**Instructions to follow**. Edit the lines starting at the one that contains "How do I perform: Click" and ending after the one that contains "Looking at the screenshot, I should click(x=1468, y=282).": replace "chevron" with "caret" and leave everything else unchanged. Return only those lines.

**** Data extract ****

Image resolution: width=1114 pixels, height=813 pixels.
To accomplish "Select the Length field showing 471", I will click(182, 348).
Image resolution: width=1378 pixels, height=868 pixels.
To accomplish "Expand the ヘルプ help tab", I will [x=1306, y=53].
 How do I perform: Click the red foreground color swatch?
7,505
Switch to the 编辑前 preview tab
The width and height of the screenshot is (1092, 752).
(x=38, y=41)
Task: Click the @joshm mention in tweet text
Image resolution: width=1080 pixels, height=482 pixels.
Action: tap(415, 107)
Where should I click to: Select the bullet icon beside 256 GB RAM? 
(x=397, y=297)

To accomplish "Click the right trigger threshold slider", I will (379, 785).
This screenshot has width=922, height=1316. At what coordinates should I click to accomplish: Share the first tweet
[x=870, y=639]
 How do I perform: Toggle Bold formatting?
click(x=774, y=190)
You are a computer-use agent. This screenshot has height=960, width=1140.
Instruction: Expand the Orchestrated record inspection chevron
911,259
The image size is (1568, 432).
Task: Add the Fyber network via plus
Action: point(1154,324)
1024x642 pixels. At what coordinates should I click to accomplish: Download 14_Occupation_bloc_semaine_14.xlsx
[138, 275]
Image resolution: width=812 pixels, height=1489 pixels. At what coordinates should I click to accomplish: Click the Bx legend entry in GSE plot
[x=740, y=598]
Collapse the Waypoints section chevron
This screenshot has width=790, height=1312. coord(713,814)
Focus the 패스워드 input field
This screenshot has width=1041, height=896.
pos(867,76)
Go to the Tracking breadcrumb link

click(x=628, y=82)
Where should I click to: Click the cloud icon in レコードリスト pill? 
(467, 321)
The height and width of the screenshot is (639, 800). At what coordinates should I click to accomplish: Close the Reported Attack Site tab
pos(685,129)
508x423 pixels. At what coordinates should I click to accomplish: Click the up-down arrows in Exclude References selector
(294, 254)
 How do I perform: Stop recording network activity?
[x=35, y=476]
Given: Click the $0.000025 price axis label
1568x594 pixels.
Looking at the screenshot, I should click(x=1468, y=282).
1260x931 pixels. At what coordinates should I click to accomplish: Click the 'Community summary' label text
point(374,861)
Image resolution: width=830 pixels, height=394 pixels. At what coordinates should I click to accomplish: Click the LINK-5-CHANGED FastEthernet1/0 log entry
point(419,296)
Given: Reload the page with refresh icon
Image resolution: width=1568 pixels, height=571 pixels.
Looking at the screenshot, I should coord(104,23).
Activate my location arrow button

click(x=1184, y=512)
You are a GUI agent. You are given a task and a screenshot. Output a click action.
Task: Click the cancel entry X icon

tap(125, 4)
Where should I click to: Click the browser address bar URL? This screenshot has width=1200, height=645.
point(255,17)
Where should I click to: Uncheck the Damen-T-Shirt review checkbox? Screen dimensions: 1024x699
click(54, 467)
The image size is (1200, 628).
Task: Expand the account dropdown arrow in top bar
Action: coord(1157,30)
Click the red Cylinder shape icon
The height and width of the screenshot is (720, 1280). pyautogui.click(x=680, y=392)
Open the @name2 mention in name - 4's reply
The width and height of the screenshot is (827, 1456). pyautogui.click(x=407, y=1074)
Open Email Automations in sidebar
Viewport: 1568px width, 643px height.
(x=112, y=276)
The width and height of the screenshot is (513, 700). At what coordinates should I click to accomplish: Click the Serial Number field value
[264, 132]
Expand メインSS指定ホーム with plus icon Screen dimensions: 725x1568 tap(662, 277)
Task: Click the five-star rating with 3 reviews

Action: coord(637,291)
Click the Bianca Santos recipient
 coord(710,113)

****

**Correct output**.
 How do I perform: Click the red foreground color swatch?
7,505
Switch to the 编辑前 preview tab
The width and height of the screenshot is (1092, 752).
(x=38, y=41)
Task: Click the @joshm mention in tweet text
Image resolution: width=1080 pixels, height=482 pixels.
Action: tap(415, 107)
Where should I click to: Select the bullet icon beside 256 GB RAM? 
(x=397, y=297)

To accomplish "Click the right trigger threshold slider", I will (379, 785).
This screenshot has width=922, height=1316. At what coordinates should I click to accomplish: Share the first tweet
[x=870, y=639]
 How do I perform: Toggle Bold formatting?
click(x=774, y=190)
You are a computer-use agent. This screenshot has height=960, width=1140.
Instruction: Expand the Orchestrated record inspection caret
911,259
The image size is (1568, 432).
Task: Add the Fyber network via plus
Action: point(1154,324)
1024x642 pixels. At what coordinates should I click to accomplish: Download 14_Occupation_bloc_semaine_14.xlsx
[138, 275]
Image resolution: width=812 pixels, height=1489 pixels. At what coordinates should I click to accomplish: Click the Bx legend entry in GSE plot
[x=740, y=598]
Collapse the Waypoints section caret
This screenshot has width=790, height=1312. coord(713,814)
Focus the 패스워드 input field
This screenshot has width=1041, height=896.
pos(867,76)
Go to the Tracking breadcrumb link

click(x=628, y=82)
Where should I click to: Click the cloud icon in レコードリスト pill? 
(467, 321)
The height and width of the screenshot is (639, 800). At what coordinates should I click to accomplish: Close the Reported Attack Site tab
pos(685,129)
508x423 pixels. At what coordinates should I click to accomplish: Click the up-down arrows in Exclude References selector
(294, 254)
 How do I perform: Stop recording network activity?
[x=35, y=476]
Given: Click the $0.000025 price axis label
1568x594 pixels.
Looking at the screenshot, I should click(x=1468, y=282).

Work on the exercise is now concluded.